Plastik begitu dibutuhkan, memanjakan, juga melenakan.
sampah menjajah bumi, tempat kita hidup |
Sudah saatnya
kita aware terhadap kelestarian
lingkungan minimal dengan memilah sampah organik, anorganik, dan limbah. Membuat
kompos, mengurangi penggunaan plastik, dan berpartisipasi dalam bank sampah adalah
langkah-langkah kecil yang bernilai besar. Kita belajar lagi merealisasikan slogan
‘reduse, reuse, recycle’ untuk
menolong bumi yang semakin menua ini. Marilah perlahan kita belajar zerowaste dari rumah kita.
sampah plastik untuk disetor di bank sampah |
Lantas,
bagaimana menanggulangi gunungan sampah plastik yang tak terbendung itu?
Marimas terus
mengajak dan mensosialiasikan gerakan Marimas Ecobrick melalui berbagai
pelatihan membuat ecobrick. Workshop bertajuk
Marimas Ecobrick itu digelar di berbagai sekolah dan lembaga dalam upaya mengurangi
sampah plastik. Marimas ecobrik mengupayakan dunia lebih cantik dengan cara
mudah, yang setiap kalangan bisa melakukannya.
Fyi, Ecobrick
adalah botol plastik yang dikemas dengan plastik untuk membuat blok bangunan yang
dapat digunakan kembali (Wikipedia.org). Ecobrick berasal dari kata Eco yang
berarti ‘ecology’ atau ekologi, serta ‘brick’ yang berarti ‘bata’. Dengan kata
lain, ecobrick adalah bata penyelamat lingkungan yang dapat digunakan untuk
membuat bangku, meja, ruang kebun, bahkan untuk membangun bangunan rumah.
Penggagas
ecobrick adalah seorang berkebangsaan Canada bernama Russell Maier dan
istrinya, Ani Himawati. Mereka menjadi pelopor gerakan ecobrick di dunia yang
bernama GEA (Global Ecobrick Alliance). Selama tiga tahun lebih, mereka
berkeliling ke berbagai negara untuk mengkampanyekan serta mengedukasi tentang
pengelolaan sampah dengan ecobrick. Berangkat dari keresahannya akan anggapan
keliru sebagian orang bahwa solusi sampah plastik adalah pembakaran. Padahal
hal itu menimbulkan masalah baru yaitu pencemaran. Lebih berbahaya lagi,
pembakaran plastik akan meningkatkan karbon dan polutan berbahaya di udara yang
masuk ke dalam tanaman melalui proses fotosintesis.
Kegunaan
ecobrick adalah mengurangi kuantitas sampah plastik yang dibuang ke pembuangan
sampah. Ecobricks juga mampu mengurangi jumlah karbon dioksida yang dilepaskan
ke lingkungan (takaitu.com)
Berawal dari
acara Training of Trainer (ToT) Ecobrick di kantor PT Marimas Putera Kencana
oleh Maier dan Ani, tercetaklah 44 trainer ecobrick bersertifikat GEA. Oleh
karena itu Marimas melakukan tindak lanjut yang kontinyu dalam peran menjaga bumi.

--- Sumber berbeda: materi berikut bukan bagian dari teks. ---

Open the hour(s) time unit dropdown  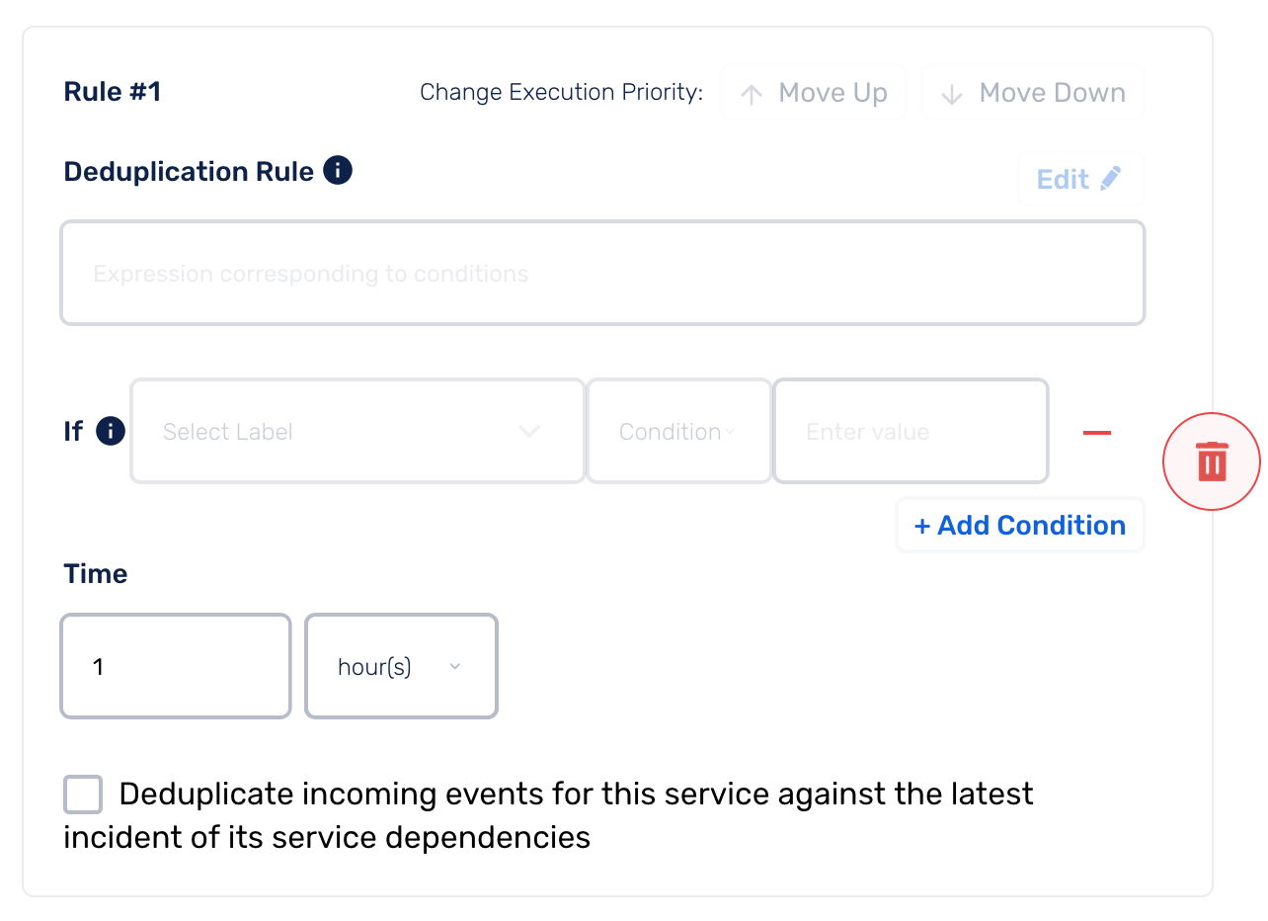point(401,667)
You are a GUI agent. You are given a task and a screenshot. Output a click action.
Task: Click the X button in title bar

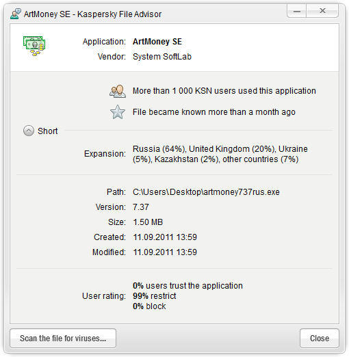322,11
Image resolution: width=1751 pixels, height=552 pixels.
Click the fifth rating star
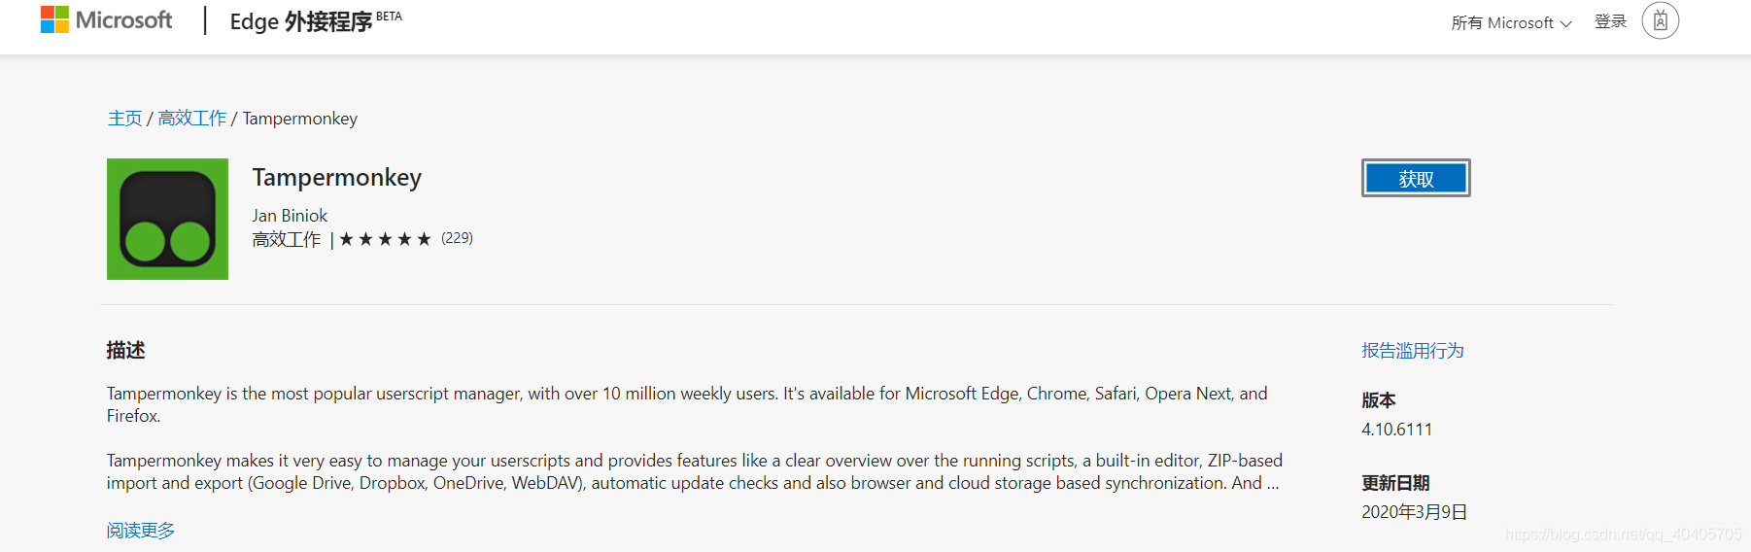pyautogui.click(x=424, y=239)
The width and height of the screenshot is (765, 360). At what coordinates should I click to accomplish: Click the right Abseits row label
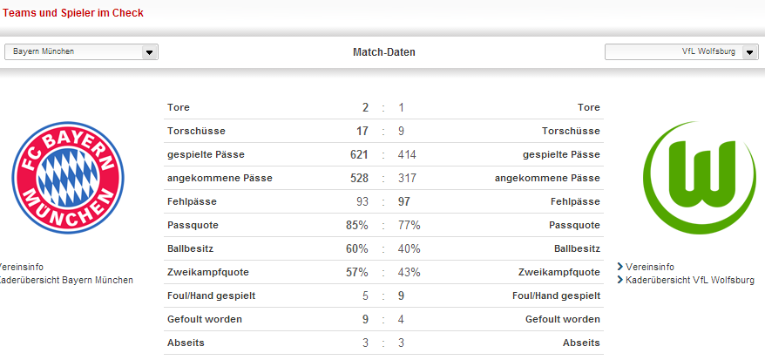[581, 343]
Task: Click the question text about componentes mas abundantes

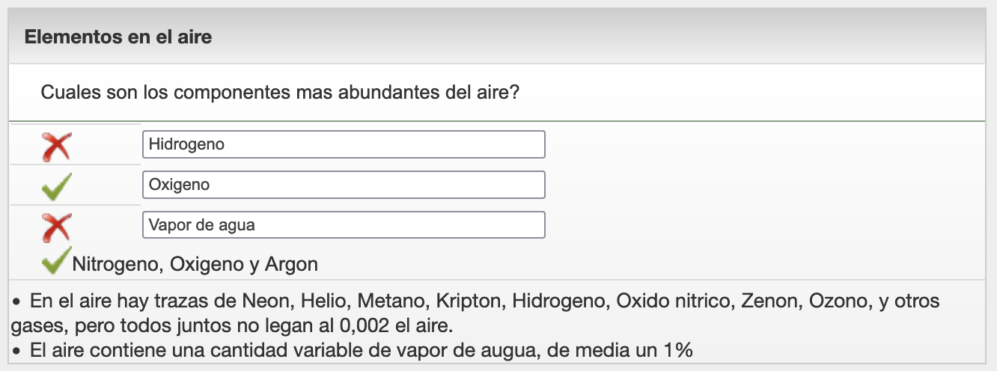Action: pos(281,93)
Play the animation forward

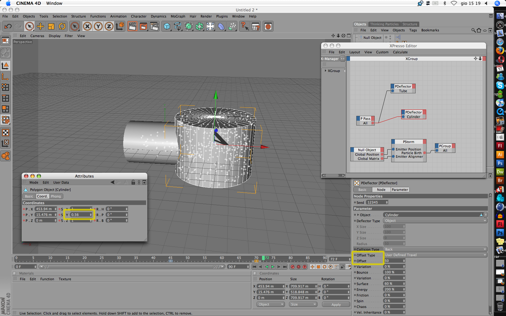click(x=273, y=267)
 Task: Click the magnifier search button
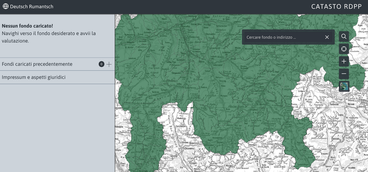(344, 36)
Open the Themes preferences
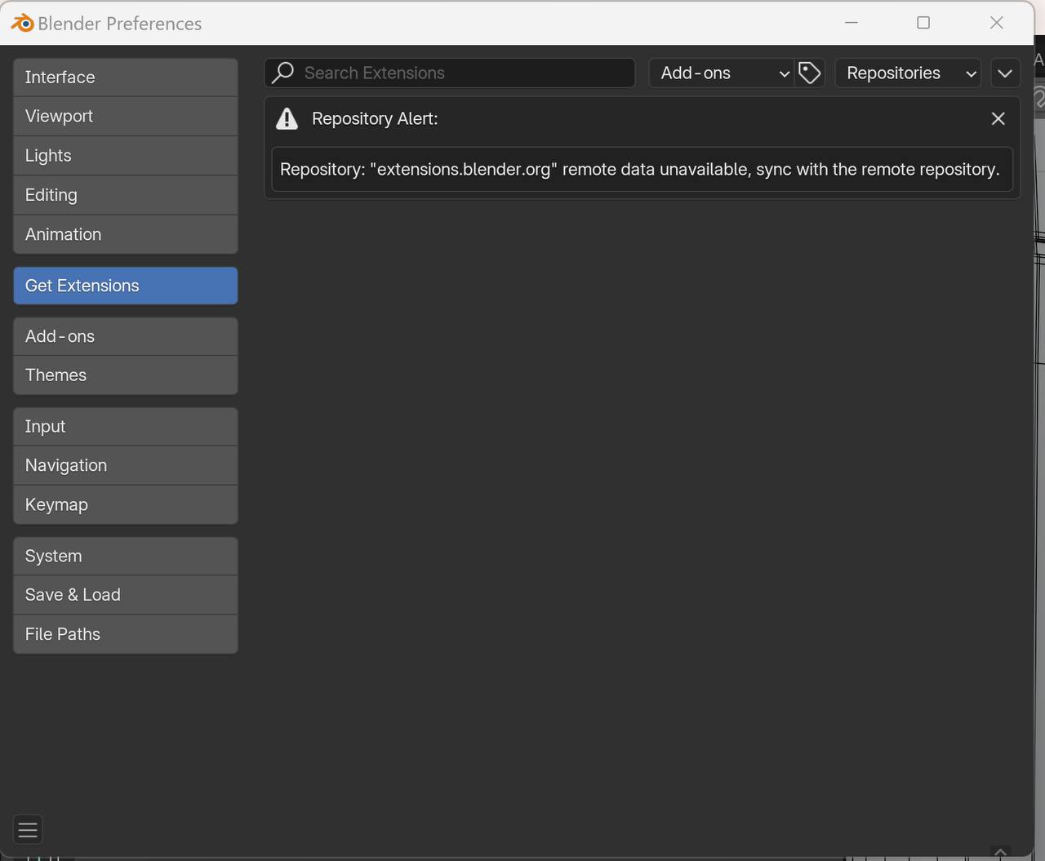The width and height of the screenshot is (1045, 861). (x=125, y=375)
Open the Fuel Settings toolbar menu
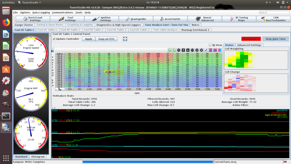 [67, 19]
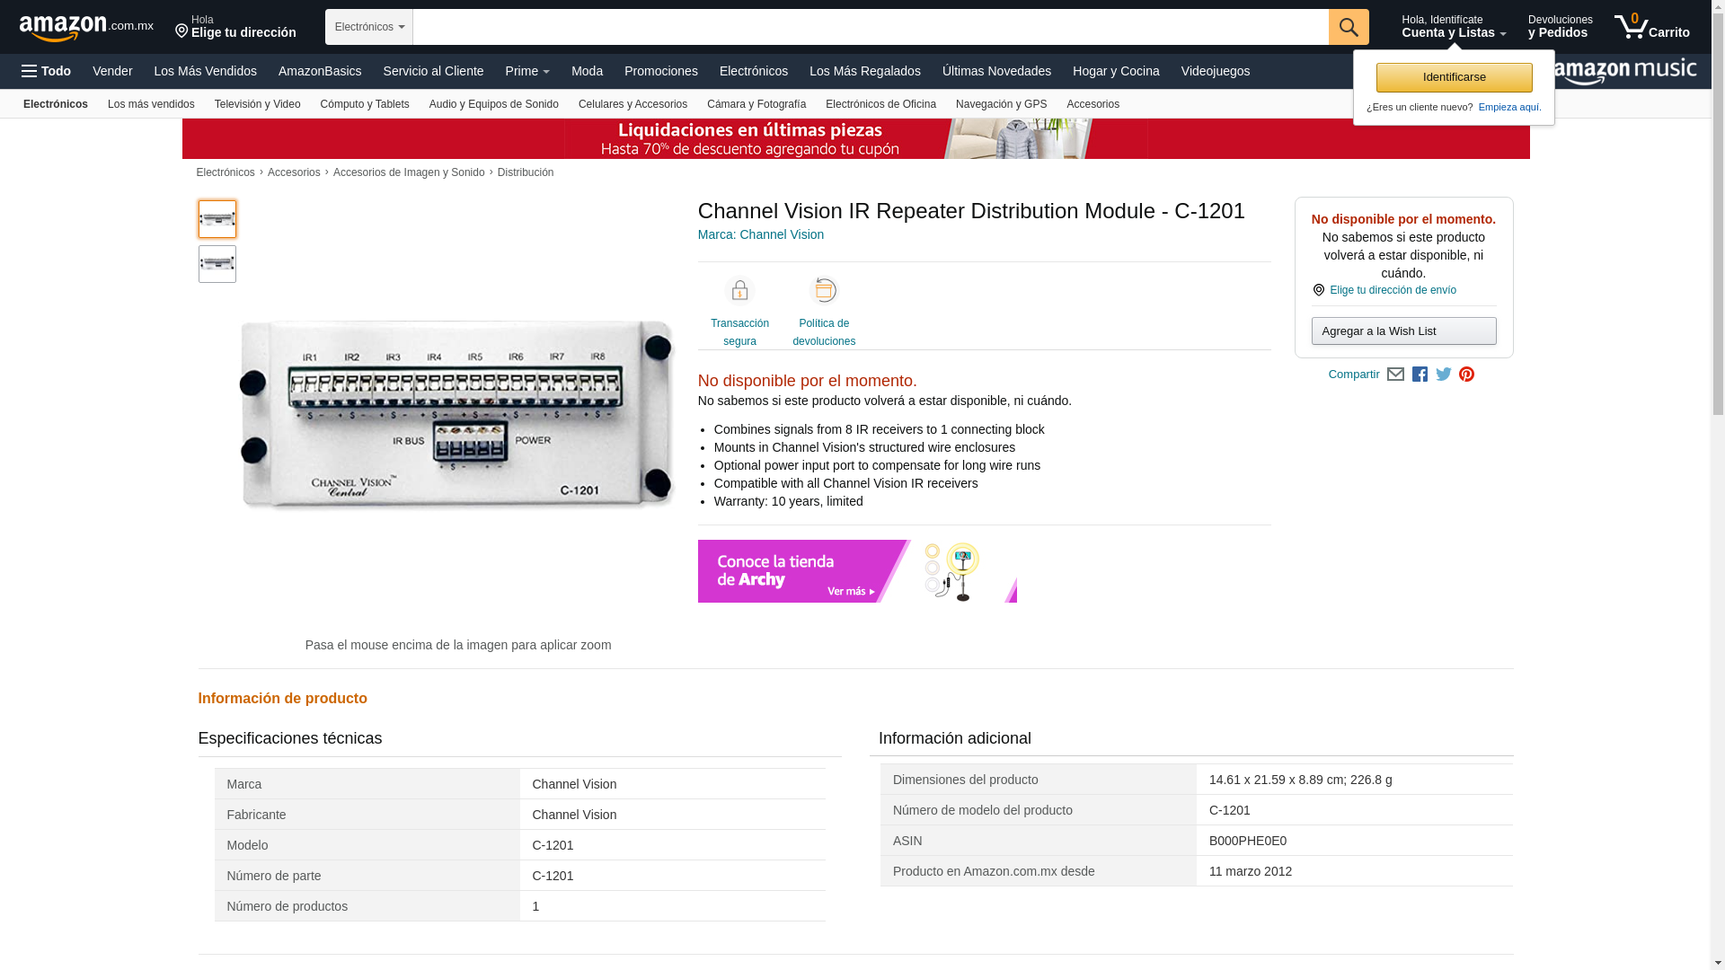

So, kita jangan ketinggalan dong ikut mensukseskan gerakan Marimas ecobrick
ini.
Sekarang saatnya
membuat Marimas Ecobrick yuk. Anda bisa ikuti step by step petunjuk di bawah ini.
infografis pembuatan ecobrick |
Cara
membuat Marimas Ecobric:
1. Kumpulkan, pisahkan, bersihkan,
siapkan segala jenis plastik untuk membuat Marimas Ecobrick. Kemasan Marimas
ini ecobrickable lho. Hanya gunakan
plastik yang benar-benar kering dan bersih agar tidak menimbulkan bakteri/jamur
di dalam botol. Tidak boleh ada besi, kaca, kertas, maupun sampah organik yang
bisa membusuk.
2. Pilih merek dan ukuran botol yang
sama agar lebih serasi hasilnya jika ditata nanti.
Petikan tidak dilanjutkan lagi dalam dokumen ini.